Iran pressures Europe to speed up plans to save nuclear deal

VIENNA - Major powers and Iran agreed on Friday to move quickly to offset the U.S. pullout from its nuclear deal and Washington's renewed sanctions, with Tehran pressuring Europe to come up with a package of economic measures by May 31.
The 2015 agreement between Iran and world powers lifted international sanctions on Tehran. In return, Iran agreed to restrictions on its nuclear activities, increasing the time it would need to produce an atom bomb if it chose to do so.
Since President Donald Trump withdrew the United States this month, calling the agreement deeply flawed, European states have been scrambling to ensure Iran gets enough economic benefits to persuade it to stay in the deal.
But this has proven difficult, with many European firms alarmed at the specter of far-reaching U.S. financial penalties.

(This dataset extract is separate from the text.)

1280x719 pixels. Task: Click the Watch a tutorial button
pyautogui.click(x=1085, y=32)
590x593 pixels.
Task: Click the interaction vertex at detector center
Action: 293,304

Nations that remain in the deal - Britain, China, France, Germany and Russia - held a formal meeting on Friday without the United States for the first time since Trump's announcement, but diplomats saw limited scope for salvaging the agreement.
"For the time being we are negotiating... to see if they can provide us with a package which can actually give Iran the benefits of sanctions-lifting and then the next step is to find guarantees for that package," Iran's Deputy Foreign Minister Abbas Araqchi told reporters after the meeting.
The talks between senior officials aimed at fleshing out the package of measures to keep oil and investments flowing.
Those measures include banning EU-based firms from complying with the reimposed U.S. sanctions, urging governments to make transfers to Iran's central bank to avoid fines and creating alternative financing channels.
"We expect the (economic) package to be given to us by the end of May," a senior Iranian official said earlier, adding that Tehran was "weeks" away from deciding whether to quit the pact.
European measures would need to ensure that oil exports did not halt, and that Iran would still have access to the SWIFT international bank payments messaging system, he said.
A senior EU official said the participants had stressed on Friday that the package would not be immediate.
"We made it very clear today that there are things that will take more time," the official said.
Foreign ministers of the remaining countries will meet in the coming weeks.